**Aim**
Quote the data verbatim from the line with "398, 607, 407)" to the line with "255) label: Connections", including both of those lines.

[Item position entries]
■ ■ ■ ■ ■ ■ ■

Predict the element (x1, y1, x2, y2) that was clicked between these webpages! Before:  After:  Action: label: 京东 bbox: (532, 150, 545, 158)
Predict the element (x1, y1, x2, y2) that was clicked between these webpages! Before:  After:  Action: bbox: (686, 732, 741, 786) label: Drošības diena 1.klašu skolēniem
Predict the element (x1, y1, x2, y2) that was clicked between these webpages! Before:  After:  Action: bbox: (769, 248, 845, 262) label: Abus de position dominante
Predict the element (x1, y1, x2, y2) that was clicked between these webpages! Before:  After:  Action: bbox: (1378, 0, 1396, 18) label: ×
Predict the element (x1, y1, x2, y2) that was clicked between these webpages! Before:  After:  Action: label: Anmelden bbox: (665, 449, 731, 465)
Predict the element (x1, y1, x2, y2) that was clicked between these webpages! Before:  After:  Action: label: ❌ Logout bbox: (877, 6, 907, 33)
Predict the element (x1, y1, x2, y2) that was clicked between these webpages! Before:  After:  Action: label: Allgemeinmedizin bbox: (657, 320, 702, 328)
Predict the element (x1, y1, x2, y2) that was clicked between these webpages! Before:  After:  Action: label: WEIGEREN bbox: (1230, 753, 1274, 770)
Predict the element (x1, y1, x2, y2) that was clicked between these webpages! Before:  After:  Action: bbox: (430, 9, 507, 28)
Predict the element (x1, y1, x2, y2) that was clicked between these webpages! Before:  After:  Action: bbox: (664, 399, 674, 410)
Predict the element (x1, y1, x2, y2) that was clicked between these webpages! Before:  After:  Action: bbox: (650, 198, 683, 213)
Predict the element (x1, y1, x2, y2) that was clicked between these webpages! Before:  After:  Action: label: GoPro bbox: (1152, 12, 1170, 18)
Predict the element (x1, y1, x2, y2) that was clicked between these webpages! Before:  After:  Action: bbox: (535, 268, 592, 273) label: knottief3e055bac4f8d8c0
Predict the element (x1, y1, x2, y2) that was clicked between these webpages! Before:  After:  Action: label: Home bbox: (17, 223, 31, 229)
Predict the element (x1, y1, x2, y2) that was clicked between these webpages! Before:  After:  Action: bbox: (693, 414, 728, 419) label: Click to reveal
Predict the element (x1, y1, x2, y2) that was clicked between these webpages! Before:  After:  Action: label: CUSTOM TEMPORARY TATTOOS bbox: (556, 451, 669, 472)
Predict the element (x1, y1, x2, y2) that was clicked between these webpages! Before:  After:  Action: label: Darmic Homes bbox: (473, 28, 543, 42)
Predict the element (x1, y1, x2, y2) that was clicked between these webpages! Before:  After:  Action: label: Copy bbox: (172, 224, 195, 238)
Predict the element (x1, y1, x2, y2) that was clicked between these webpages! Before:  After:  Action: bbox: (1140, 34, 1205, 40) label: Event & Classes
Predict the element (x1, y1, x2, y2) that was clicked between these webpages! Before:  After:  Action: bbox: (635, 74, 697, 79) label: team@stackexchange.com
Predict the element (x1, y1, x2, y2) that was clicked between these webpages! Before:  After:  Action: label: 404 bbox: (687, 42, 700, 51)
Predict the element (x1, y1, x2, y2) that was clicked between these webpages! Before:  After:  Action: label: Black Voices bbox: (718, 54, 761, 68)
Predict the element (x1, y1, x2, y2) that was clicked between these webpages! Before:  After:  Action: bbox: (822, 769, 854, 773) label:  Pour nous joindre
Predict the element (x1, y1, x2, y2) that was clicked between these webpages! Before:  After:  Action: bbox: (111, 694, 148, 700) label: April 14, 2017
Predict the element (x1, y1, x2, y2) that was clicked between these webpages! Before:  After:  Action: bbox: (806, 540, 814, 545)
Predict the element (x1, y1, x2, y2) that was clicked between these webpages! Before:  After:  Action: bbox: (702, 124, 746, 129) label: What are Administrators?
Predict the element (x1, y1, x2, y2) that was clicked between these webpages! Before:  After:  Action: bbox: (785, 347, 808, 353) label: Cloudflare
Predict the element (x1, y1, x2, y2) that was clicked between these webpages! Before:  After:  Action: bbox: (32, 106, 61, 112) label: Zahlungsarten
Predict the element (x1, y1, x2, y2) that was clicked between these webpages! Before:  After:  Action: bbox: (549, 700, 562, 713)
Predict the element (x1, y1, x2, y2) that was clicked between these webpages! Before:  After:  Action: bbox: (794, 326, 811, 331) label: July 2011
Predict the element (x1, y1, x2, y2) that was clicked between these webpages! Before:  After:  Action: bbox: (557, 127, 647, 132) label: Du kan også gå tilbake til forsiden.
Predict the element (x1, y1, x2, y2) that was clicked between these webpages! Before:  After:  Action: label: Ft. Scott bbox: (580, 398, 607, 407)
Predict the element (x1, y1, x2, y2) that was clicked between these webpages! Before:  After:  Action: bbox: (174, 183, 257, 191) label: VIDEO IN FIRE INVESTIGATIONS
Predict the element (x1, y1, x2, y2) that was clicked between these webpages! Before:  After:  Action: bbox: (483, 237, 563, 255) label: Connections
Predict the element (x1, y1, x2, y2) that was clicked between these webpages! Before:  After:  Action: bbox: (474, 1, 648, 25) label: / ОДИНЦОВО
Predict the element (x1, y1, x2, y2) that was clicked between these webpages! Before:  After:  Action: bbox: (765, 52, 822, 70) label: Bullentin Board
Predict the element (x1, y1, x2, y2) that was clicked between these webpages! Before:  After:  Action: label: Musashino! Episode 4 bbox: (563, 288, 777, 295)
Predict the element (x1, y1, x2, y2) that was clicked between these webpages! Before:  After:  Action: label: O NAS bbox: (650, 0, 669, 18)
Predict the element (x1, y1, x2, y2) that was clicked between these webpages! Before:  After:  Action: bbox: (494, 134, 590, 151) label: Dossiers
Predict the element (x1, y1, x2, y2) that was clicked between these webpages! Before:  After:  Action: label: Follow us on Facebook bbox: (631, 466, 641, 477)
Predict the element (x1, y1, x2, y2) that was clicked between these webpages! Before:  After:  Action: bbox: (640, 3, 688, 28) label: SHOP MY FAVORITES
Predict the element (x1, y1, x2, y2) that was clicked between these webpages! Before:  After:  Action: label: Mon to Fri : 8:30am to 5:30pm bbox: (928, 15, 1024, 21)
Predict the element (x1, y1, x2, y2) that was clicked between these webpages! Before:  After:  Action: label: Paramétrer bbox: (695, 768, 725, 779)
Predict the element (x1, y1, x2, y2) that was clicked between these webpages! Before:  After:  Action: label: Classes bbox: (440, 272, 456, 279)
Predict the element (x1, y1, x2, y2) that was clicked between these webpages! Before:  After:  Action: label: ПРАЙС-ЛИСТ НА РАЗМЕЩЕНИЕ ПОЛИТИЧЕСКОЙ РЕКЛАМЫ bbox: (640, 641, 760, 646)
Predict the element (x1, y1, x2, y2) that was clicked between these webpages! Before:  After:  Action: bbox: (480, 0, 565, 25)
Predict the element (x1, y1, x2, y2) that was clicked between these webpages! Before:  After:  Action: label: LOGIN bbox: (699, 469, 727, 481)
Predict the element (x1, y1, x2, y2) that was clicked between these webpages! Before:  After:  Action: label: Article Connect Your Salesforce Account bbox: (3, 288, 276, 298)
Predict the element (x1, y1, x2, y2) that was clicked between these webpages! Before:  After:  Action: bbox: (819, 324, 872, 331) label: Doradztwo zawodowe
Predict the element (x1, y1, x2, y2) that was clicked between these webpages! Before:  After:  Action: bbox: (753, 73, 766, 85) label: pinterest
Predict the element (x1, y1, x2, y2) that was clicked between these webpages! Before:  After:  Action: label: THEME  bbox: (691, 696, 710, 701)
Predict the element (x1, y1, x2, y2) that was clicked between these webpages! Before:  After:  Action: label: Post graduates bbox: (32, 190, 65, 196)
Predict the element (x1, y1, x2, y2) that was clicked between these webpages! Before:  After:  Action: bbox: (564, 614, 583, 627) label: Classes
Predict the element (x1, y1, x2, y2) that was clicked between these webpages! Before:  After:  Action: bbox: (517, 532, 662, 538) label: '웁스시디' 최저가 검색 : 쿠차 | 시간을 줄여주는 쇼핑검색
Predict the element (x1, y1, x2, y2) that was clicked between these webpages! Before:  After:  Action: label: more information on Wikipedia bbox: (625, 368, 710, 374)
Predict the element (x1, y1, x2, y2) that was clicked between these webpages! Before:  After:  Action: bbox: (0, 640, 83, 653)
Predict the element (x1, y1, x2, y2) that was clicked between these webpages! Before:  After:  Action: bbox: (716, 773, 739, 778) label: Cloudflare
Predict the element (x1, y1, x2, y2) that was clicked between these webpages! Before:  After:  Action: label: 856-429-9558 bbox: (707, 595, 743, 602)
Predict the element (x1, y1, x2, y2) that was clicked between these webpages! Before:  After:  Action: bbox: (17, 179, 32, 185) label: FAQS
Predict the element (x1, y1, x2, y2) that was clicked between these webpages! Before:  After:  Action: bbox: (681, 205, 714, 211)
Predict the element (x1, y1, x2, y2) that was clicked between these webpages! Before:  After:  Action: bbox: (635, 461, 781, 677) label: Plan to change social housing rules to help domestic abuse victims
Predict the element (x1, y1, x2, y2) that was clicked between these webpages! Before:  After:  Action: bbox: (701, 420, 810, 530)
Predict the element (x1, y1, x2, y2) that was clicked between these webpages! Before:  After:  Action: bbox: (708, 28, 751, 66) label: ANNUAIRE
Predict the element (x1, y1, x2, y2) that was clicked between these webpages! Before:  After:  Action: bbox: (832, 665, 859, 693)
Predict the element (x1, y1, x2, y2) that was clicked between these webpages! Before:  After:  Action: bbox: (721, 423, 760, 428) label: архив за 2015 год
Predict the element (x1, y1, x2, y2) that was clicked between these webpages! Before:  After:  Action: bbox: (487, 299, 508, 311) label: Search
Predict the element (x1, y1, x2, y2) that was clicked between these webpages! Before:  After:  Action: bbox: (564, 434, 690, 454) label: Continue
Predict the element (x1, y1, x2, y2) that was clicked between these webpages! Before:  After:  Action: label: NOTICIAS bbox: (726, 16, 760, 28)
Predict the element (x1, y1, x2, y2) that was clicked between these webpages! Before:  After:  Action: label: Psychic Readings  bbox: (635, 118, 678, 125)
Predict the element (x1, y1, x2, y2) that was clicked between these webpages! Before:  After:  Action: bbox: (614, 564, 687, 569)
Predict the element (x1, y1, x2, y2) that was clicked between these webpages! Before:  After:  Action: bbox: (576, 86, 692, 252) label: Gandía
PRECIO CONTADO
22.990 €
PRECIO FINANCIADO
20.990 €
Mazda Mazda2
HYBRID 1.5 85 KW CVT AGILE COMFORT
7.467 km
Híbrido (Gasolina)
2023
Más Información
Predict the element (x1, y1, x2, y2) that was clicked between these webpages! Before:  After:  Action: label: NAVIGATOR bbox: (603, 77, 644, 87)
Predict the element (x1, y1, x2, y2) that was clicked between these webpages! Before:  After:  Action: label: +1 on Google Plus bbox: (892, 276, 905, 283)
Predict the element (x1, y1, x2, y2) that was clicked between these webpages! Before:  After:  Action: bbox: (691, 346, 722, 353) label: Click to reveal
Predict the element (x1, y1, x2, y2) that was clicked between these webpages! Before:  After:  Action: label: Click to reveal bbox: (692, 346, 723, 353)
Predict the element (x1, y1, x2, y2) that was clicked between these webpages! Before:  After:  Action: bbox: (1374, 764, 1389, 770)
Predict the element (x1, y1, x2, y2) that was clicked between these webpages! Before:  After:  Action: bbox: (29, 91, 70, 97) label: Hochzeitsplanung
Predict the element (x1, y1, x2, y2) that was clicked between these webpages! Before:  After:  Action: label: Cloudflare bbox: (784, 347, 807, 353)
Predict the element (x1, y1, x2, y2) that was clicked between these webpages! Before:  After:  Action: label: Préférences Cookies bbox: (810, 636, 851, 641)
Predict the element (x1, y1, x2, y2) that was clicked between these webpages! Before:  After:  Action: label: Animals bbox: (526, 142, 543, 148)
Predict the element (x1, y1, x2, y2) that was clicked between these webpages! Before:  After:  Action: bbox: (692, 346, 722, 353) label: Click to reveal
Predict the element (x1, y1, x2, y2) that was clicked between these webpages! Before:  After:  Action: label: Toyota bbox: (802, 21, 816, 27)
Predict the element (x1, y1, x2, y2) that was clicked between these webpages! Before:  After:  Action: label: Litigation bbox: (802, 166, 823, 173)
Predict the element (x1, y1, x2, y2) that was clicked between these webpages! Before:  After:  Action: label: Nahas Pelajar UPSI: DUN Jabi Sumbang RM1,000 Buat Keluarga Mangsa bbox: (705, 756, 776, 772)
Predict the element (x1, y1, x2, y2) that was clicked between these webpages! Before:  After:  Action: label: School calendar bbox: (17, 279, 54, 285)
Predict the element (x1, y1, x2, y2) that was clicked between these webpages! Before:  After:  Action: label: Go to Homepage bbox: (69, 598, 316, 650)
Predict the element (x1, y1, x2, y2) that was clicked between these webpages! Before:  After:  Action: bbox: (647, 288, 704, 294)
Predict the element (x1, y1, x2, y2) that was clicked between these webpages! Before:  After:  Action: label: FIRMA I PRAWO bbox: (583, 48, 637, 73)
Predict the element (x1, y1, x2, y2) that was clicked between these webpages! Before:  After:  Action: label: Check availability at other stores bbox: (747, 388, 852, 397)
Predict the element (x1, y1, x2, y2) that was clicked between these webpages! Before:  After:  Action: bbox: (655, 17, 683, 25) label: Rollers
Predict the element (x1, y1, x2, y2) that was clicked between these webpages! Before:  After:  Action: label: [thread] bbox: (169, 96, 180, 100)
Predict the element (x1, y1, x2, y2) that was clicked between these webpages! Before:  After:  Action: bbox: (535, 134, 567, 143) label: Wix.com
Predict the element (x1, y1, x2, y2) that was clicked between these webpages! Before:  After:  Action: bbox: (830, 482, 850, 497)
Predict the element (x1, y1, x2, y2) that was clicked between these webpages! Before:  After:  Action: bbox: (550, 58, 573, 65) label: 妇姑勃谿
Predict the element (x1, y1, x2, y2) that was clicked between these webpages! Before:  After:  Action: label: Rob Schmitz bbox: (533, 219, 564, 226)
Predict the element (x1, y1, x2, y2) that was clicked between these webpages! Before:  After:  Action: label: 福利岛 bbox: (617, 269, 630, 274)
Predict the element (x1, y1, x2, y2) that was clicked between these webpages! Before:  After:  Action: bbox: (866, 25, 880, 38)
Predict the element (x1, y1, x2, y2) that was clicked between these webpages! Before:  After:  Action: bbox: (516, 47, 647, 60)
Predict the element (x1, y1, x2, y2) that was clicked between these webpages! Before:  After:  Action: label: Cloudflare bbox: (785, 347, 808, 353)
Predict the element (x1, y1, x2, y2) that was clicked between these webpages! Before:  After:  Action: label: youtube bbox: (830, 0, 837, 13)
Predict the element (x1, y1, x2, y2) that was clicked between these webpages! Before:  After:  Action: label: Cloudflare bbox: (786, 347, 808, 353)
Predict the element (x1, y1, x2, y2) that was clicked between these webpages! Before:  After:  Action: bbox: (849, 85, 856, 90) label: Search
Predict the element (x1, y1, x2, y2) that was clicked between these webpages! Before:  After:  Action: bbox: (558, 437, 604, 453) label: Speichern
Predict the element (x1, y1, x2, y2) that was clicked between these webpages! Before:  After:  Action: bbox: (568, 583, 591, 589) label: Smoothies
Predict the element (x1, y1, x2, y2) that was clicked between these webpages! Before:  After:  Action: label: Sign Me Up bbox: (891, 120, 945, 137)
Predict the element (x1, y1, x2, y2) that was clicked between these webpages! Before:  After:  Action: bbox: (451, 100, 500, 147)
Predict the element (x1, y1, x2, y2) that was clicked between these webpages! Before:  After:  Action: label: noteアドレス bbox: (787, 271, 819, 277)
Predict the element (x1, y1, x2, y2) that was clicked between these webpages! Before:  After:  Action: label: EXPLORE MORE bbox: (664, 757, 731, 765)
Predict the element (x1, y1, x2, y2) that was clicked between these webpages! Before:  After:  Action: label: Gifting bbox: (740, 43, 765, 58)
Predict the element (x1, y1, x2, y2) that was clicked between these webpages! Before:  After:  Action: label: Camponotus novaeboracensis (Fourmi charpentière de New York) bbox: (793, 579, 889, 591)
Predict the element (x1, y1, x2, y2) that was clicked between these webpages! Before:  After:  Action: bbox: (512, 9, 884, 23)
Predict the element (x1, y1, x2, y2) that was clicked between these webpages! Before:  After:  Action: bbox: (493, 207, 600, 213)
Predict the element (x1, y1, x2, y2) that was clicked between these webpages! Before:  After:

■ ■ ■ ■ ■ ■ ■

**Reply**
Predict the element (x1, y1, x2, y2) that was clicked between these webpages! Before:  After:  Action: label: Ft. Scott bbox: (580, 398, 607, 407)
Predict the element (x1, y1, x2, y2) that was clicked between these webpages! Before:  After:  Action: bbox: (174, 183, 257, 191) label: VIDEO IN FIRE INVESTIGATIONS
Predict the element (x1, y1, x2, y2) that was clicked between these webpages! Before:  After:  Action: bbox: (483, 237, 563, 255) label: Connections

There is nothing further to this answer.